Task to complete:
Set down, exactly as written, the line containing "The height and" and all the lines that follow it to the end of the entries below, omitting every picture.

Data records
------------------------
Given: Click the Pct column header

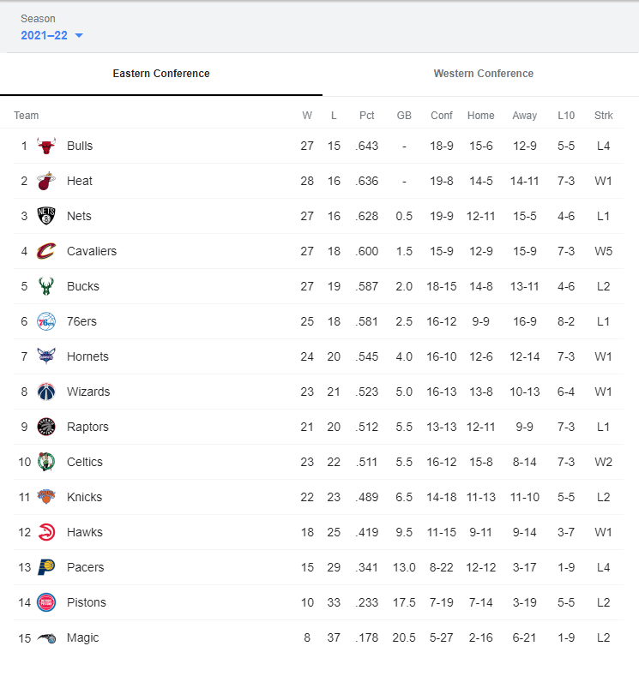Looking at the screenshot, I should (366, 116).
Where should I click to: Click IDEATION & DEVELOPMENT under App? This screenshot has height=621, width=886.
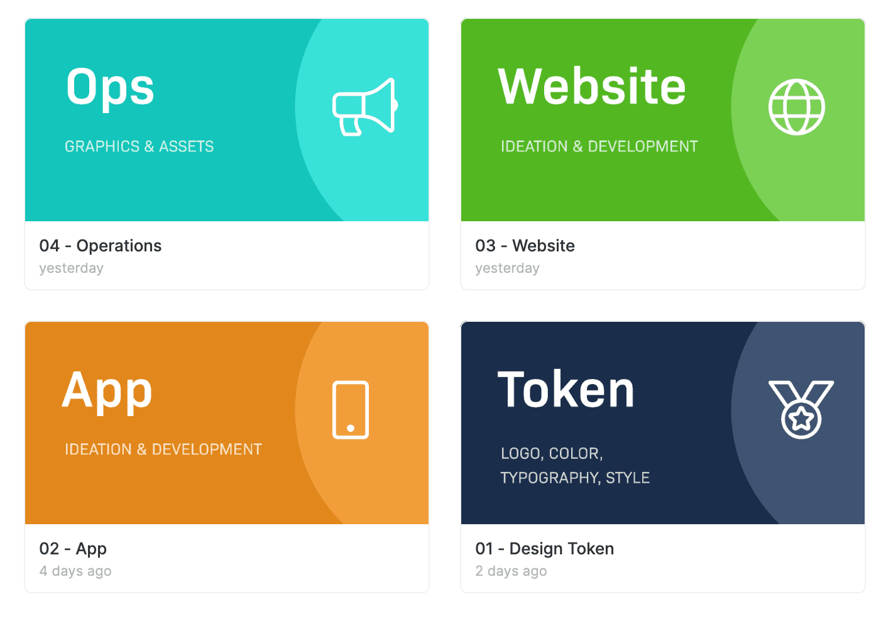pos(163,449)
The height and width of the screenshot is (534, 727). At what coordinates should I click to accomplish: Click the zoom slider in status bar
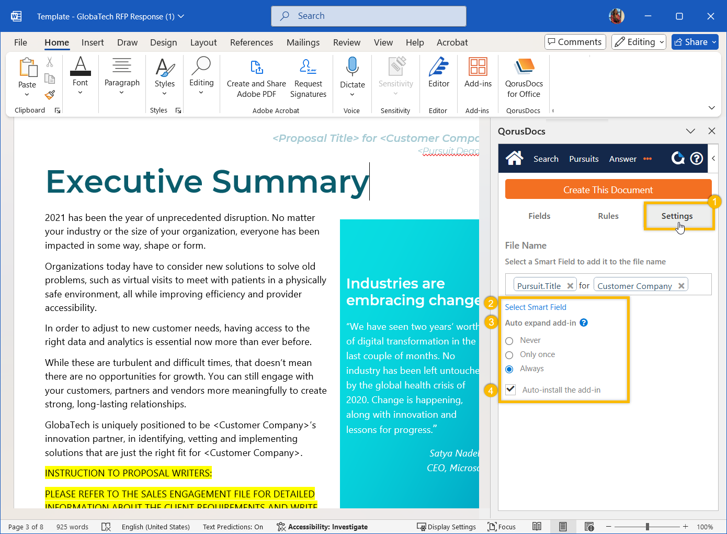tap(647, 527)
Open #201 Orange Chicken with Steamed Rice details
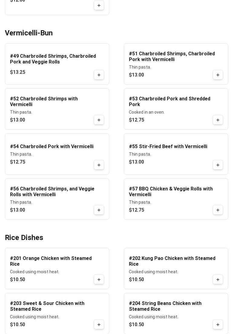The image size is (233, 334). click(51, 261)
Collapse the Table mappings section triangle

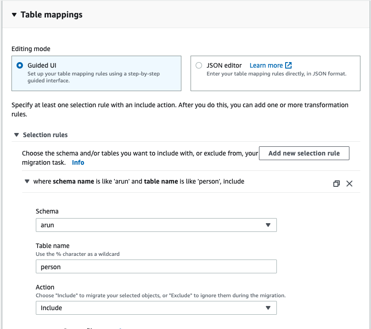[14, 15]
------------------------
Answer:
The height and width of the screenshot is (534, 727). At what coordinates should I click to accomplish: Click the zoom slider in status bar
tap(647, 527)
Open #201 Orange Chicken with Steamed Rice details
The image size is (233, 334). click(51, 261)
Collapse the Table mappings section triangle

[14, 15]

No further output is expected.